>> START EXCERPT PROVIDED

Another sql improvement recommendation for rt3.4.0

Another point regarding slow database access and RT 3.4.0rc1…

I’ve been going through the queries being run, and I think I can
make one simple recommendation to improve the performance of
RT significantly (having spent a fair bit of time with various
flavours of databases over the years).

If possible, avoid using functions on a column in a query.

ie: select * from users where lower(email)=‘abc@bar.com’;

In all the databases I’ve used, the optimizer will not use
any indexes associated with that column as soon as you wrap
it in a function and will do a full table scan.

In the above example, an index defined as:

“create index on users(email)” would not be used for that
query.

There are ways around this (ie: Oracle’s function-based indexes,
but I don’t know if that’s supported by all databases and that’s
a bit of band-aid solution).

The better way is to store the data in a known format (all lowercase
in this example) and do something like this instead:

select * from users where email=lower(‘abc@bar.com’);

I point this out because loading up a ticket used this query:

SELECT DISTINCT main.*
FROM Tickets main, Groups Groups_1, CachedGroupMembers CachedGroupMembers_2,
Users Users_3
WHERE (CachedGroupMembers_2.MemberId = Users_3.id) AND
(Groups_1.id = CachedGroupMembers_2.GroupId) AND
(main.EffectiveId = main.id) AND
(main.Status != ‘deleted’) AND
(main.id = Groups_1.Instance) AND
(((LOWER(Users_3.EmailAddress) = ‘user@abc.com’) AND
(Groups_1.Type = ‘Requestor’)) AND
((main.Status =‘new’) OR (main.Status =‘open’)))
ORDER BY main.Priority DESC LIMIT 10;

It took close to 2 seconds to run on my database (27k users).

Remove the ‘LOWER(Users_3.EmailAddress)’ and the query takes < 10ms because
it uses all the indexes.

David Kerry

I’ve been going through the queries being run, and I think I can
make one simple recommendation to improve the performance of
RT significantly (having spent a fair bit of time with various
flavours of databases over the years).

If possible, avoid using functions on a column in a query.

If you look a bit deeper, you’ll see that that’s being done by
SearchBuilder when a case-insensitive search is called for on a database
that doesn’t natively support case-insensitive queries.

In all the databases I’ve used, the optimizer will not use
any indexes associated with that column as soon as you wrap
it in a function and will do a full table scan.

Postgres and Oracle both support functional indexes.

The better way is to store the data in a known format (all lowercase
in this example) and do something like this instead:

Except that would mean storing usernames in all lowercase, as well as
all correspondence related to a ticket.

>> END EXCERPT PROVIDED
>> START PROVIDED MATERIAL

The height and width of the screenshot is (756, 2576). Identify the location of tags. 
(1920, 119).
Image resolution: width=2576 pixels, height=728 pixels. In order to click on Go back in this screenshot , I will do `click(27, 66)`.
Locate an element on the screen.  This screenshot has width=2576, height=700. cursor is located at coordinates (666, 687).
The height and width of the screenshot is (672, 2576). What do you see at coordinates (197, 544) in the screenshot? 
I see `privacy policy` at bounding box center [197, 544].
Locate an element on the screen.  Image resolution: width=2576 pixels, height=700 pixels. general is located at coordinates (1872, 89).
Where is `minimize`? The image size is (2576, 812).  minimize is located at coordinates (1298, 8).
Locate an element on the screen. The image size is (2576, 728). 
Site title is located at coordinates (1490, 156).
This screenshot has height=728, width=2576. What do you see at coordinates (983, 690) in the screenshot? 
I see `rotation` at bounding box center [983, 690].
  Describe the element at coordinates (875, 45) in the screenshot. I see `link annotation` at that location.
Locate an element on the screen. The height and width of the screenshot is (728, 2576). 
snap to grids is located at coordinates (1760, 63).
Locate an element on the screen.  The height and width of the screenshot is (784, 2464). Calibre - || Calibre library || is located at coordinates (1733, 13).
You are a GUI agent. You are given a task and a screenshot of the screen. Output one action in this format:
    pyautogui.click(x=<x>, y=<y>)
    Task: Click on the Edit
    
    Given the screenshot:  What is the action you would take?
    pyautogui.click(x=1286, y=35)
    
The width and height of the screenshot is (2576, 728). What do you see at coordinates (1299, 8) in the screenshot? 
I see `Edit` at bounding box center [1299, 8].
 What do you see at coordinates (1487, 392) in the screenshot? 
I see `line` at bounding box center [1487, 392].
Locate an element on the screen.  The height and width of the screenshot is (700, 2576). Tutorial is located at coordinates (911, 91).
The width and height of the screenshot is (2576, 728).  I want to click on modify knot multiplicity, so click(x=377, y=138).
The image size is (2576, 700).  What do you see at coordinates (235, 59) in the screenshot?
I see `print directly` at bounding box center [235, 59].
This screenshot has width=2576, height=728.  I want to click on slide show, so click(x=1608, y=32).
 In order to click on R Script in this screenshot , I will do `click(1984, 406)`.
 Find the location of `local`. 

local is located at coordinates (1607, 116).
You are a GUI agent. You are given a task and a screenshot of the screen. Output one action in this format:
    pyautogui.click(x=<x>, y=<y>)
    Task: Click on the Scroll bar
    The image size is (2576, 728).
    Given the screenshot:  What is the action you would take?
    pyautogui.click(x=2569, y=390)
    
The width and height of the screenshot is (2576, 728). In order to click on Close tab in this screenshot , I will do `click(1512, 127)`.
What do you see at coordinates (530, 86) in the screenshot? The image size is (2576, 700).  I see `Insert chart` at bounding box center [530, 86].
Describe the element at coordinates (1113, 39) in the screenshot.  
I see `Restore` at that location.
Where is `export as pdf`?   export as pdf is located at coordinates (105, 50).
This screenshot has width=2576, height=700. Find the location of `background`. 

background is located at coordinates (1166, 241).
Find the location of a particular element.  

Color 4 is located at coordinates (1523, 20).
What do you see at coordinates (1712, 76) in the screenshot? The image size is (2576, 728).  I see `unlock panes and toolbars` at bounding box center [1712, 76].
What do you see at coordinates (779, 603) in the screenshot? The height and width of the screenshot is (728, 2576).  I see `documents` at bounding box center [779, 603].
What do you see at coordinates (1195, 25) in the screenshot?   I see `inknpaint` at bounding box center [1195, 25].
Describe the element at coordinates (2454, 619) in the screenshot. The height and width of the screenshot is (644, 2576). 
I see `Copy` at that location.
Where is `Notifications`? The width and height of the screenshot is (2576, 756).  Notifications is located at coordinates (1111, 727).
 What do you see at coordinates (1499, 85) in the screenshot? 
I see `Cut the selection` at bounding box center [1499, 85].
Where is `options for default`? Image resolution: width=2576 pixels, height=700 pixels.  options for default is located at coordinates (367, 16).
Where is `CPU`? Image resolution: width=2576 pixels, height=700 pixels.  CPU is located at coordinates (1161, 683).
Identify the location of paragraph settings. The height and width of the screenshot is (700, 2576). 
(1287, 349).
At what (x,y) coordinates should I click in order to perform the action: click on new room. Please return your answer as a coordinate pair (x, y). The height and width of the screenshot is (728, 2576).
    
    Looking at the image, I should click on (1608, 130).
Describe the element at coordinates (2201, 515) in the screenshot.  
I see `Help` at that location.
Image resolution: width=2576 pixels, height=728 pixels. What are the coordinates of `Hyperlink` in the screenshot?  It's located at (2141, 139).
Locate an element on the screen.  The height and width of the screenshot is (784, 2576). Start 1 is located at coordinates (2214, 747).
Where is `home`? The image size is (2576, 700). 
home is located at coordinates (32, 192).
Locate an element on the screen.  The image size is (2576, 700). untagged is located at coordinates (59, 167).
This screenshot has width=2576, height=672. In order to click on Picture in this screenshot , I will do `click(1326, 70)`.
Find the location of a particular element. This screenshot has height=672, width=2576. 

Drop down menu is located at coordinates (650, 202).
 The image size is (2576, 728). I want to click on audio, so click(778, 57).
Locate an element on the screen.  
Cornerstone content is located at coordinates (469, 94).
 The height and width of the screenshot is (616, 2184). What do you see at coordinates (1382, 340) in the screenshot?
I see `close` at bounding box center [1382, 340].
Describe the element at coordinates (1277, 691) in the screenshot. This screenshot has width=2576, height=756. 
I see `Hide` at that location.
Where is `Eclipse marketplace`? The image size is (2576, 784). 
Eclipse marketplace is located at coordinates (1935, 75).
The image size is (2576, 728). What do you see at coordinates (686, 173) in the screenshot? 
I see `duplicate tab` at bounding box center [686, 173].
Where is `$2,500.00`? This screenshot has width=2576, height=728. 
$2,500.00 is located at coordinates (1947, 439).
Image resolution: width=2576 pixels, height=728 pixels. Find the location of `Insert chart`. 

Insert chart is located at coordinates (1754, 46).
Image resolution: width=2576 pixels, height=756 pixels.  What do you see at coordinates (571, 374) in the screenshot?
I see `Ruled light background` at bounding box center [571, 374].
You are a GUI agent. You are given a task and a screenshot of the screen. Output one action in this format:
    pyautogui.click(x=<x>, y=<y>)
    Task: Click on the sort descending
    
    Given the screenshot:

>> END PROVIDED MATERIAL

_SET EXERCISE A_
In the RT thread, which two databases does the reply name as supporting functional indexes?
_SET EXERCISE B_
Reproduce the part of the RT thread from "ORDER BY main.Priority" up to and including "all the indexes.".
Rely only on the RT thread when answering.

_EXERCISE ANSWER A_
Postgres and Oracle.

_EXERCISE ANSWER B_
ORDER BY main.Priority DESC LIMIT 10;

It took close to 2 seconds to run on my database (27k users).

Remove the ‘LOWER(Users_3.EmailAddress)’ and the query takes < 10ms because
it uses all the indexes.